EXERCISE INSTRUCTIONS
Your answer should be one number: the count of lines in the data below that include "domicilio".

***** DATA FOR REVIEW

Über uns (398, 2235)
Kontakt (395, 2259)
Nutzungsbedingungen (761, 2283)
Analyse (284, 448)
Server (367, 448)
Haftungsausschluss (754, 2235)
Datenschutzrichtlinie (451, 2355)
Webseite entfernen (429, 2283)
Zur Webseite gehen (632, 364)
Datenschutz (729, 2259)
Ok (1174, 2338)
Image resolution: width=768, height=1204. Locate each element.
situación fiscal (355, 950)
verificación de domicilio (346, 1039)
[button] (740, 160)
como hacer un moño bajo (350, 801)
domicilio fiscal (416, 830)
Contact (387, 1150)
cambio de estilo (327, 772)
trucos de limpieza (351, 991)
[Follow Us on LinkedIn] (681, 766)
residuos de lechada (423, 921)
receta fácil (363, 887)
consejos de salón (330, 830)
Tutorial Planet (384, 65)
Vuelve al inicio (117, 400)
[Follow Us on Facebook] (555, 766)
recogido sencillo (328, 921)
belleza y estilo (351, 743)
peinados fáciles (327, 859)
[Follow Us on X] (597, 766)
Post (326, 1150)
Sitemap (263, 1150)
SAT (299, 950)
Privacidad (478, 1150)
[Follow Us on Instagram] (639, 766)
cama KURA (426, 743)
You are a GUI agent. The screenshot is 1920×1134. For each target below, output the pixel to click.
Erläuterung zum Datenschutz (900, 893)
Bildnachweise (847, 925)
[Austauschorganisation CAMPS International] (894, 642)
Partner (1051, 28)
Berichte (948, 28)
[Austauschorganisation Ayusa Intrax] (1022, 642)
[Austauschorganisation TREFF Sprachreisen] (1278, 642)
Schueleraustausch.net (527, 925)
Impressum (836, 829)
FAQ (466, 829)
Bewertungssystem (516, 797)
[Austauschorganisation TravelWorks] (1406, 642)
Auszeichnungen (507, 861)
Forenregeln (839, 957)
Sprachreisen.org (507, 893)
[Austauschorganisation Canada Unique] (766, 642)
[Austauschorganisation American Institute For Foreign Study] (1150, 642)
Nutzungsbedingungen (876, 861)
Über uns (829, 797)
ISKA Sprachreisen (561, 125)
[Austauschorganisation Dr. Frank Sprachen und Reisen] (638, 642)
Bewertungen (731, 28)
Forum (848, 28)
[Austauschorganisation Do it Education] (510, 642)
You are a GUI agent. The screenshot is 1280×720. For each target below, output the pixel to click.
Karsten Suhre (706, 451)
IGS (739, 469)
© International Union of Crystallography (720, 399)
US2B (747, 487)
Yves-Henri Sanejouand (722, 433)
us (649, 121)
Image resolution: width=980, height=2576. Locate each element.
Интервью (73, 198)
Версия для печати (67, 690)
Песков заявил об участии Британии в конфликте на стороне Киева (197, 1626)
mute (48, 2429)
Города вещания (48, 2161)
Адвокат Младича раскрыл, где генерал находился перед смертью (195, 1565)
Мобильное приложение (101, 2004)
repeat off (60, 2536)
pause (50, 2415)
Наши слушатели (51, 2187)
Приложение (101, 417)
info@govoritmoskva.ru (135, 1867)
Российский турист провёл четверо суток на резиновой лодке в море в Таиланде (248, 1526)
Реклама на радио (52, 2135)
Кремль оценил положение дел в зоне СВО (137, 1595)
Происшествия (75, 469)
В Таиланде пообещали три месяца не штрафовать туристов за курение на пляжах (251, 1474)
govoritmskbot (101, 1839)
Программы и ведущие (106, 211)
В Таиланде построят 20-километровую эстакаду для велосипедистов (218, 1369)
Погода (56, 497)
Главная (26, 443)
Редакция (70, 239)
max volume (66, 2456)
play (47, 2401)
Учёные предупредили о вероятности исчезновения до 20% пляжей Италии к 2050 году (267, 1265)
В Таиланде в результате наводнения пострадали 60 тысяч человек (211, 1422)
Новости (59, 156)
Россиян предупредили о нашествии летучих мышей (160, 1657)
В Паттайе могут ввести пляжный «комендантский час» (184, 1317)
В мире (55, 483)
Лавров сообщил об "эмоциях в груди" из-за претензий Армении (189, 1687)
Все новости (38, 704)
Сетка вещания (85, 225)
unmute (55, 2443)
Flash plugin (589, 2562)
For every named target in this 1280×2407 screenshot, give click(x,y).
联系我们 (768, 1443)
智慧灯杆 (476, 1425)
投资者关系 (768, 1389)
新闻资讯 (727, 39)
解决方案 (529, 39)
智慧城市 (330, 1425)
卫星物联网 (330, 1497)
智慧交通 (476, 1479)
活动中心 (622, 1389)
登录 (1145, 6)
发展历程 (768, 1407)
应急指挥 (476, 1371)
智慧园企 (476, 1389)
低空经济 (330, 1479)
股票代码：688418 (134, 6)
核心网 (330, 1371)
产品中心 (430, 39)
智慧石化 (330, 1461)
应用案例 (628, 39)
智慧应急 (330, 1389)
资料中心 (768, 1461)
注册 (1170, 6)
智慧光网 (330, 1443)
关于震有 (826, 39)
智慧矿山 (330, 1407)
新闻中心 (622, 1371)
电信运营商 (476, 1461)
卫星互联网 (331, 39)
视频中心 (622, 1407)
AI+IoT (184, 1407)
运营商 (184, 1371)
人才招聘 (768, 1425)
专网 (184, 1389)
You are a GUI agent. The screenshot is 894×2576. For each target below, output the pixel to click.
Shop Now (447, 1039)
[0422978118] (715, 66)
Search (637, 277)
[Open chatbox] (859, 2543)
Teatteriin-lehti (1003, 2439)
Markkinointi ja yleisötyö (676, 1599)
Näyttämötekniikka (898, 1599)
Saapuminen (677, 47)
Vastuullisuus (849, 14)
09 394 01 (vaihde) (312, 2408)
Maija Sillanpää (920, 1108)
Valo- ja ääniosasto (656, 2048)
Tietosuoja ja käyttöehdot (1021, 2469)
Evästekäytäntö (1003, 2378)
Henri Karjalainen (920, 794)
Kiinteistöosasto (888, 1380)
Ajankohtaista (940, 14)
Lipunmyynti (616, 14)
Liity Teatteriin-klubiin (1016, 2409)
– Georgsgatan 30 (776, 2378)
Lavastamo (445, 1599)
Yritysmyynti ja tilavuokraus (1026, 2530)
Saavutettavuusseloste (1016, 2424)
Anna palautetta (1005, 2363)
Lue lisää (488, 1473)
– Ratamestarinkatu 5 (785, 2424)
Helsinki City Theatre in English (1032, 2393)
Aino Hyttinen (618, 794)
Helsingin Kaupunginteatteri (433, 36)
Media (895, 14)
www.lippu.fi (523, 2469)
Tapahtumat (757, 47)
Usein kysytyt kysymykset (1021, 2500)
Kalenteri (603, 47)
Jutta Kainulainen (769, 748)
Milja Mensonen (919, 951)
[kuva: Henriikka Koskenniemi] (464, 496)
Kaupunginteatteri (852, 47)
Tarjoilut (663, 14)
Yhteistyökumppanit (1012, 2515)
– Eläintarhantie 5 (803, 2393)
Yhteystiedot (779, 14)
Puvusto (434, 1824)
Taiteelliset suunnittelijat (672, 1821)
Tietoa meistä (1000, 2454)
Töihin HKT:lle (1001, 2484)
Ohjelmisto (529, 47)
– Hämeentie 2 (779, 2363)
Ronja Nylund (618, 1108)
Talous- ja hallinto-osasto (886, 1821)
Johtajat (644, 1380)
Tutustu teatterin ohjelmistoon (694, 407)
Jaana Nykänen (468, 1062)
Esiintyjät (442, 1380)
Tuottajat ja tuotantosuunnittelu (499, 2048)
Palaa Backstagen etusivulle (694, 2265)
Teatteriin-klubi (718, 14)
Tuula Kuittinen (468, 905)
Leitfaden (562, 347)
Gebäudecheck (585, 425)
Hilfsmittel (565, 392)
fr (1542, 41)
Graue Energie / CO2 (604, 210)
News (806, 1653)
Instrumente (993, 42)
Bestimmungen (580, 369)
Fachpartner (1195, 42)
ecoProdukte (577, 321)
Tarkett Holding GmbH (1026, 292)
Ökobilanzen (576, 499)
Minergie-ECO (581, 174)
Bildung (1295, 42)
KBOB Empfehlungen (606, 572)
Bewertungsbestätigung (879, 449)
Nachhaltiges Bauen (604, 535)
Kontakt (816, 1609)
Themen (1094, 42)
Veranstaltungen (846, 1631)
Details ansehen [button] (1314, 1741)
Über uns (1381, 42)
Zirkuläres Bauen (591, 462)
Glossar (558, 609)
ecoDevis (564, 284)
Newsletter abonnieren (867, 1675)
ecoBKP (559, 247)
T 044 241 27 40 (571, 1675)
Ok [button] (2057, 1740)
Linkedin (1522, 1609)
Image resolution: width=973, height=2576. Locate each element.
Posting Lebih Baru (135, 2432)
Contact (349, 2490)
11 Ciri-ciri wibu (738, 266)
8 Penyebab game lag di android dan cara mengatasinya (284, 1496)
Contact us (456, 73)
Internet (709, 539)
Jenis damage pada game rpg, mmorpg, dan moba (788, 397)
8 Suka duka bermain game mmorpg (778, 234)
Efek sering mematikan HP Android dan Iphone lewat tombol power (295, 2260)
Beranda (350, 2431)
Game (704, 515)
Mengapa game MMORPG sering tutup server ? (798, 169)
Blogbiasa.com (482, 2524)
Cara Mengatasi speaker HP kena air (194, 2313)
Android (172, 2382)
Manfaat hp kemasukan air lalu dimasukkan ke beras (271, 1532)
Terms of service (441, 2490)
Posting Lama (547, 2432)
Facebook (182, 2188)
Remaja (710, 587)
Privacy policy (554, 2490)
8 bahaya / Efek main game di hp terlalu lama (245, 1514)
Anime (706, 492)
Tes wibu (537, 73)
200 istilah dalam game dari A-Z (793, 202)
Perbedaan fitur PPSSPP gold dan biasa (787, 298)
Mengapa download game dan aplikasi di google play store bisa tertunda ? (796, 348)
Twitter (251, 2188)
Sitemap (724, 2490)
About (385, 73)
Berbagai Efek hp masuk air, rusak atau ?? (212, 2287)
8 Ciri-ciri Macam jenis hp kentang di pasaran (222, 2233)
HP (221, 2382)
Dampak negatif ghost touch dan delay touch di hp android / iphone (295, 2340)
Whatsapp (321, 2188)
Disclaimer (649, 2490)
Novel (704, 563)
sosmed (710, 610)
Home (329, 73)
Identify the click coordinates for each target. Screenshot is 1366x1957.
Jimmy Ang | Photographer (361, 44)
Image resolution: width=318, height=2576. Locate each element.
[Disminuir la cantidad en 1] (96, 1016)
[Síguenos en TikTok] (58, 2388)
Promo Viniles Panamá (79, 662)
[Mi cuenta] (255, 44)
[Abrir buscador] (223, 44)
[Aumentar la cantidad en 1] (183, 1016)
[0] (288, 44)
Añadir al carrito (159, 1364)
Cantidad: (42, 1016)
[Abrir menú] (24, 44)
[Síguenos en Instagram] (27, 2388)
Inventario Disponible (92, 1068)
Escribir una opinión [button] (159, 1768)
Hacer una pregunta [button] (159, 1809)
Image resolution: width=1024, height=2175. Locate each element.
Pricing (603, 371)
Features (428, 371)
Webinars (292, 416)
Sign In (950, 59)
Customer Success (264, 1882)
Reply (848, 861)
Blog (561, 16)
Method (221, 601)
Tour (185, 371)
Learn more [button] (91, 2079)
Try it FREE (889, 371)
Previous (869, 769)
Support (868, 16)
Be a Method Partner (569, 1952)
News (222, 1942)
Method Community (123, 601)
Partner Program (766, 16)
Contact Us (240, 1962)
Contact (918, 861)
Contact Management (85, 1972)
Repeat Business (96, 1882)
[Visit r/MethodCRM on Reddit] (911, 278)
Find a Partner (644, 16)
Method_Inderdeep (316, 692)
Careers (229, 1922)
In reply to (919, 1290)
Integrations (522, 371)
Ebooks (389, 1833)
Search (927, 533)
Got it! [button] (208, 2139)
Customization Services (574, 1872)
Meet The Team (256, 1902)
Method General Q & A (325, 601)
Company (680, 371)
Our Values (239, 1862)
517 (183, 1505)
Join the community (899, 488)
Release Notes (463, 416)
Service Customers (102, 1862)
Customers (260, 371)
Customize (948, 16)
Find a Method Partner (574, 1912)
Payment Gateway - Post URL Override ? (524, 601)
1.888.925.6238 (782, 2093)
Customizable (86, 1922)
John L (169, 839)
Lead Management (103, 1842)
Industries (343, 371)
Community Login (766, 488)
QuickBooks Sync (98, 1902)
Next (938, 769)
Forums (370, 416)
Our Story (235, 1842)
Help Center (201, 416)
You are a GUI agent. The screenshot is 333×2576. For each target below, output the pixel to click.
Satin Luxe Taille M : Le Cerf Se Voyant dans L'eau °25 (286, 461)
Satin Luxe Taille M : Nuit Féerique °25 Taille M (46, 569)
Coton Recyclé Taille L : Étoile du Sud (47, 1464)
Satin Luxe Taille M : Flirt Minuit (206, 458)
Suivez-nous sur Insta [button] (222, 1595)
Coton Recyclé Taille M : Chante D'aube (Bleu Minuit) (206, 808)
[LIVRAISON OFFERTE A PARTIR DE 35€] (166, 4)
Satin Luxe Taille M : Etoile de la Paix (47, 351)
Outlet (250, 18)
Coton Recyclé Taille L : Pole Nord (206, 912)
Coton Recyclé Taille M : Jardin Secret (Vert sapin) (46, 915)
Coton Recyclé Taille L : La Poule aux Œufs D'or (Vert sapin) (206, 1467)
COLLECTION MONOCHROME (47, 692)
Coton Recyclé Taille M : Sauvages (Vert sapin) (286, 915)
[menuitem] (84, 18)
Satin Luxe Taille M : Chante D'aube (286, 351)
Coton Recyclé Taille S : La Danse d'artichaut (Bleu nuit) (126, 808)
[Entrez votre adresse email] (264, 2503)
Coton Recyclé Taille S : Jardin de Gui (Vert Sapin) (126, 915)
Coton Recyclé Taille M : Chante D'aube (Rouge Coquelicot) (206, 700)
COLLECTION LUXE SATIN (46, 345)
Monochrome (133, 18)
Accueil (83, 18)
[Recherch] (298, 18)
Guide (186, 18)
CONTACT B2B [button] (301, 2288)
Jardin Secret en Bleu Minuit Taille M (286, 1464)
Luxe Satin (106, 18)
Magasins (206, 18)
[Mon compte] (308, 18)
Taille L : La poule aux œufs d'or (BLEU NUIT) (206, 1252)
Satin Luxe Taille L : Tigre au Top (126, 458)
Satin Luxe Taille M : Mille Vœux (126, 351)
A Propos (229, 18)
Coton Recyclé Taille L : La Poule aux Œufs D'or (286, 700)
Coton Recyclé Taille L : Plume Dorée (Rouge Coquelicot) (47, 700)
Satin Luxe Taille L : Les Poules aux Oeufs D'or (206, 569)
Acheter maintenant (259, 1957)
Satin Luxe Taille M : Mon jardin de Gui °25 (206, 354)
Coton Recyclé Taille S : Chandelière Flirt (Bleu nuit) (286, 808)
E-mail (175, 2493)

**********

RESULT OF THE EXERCISE
2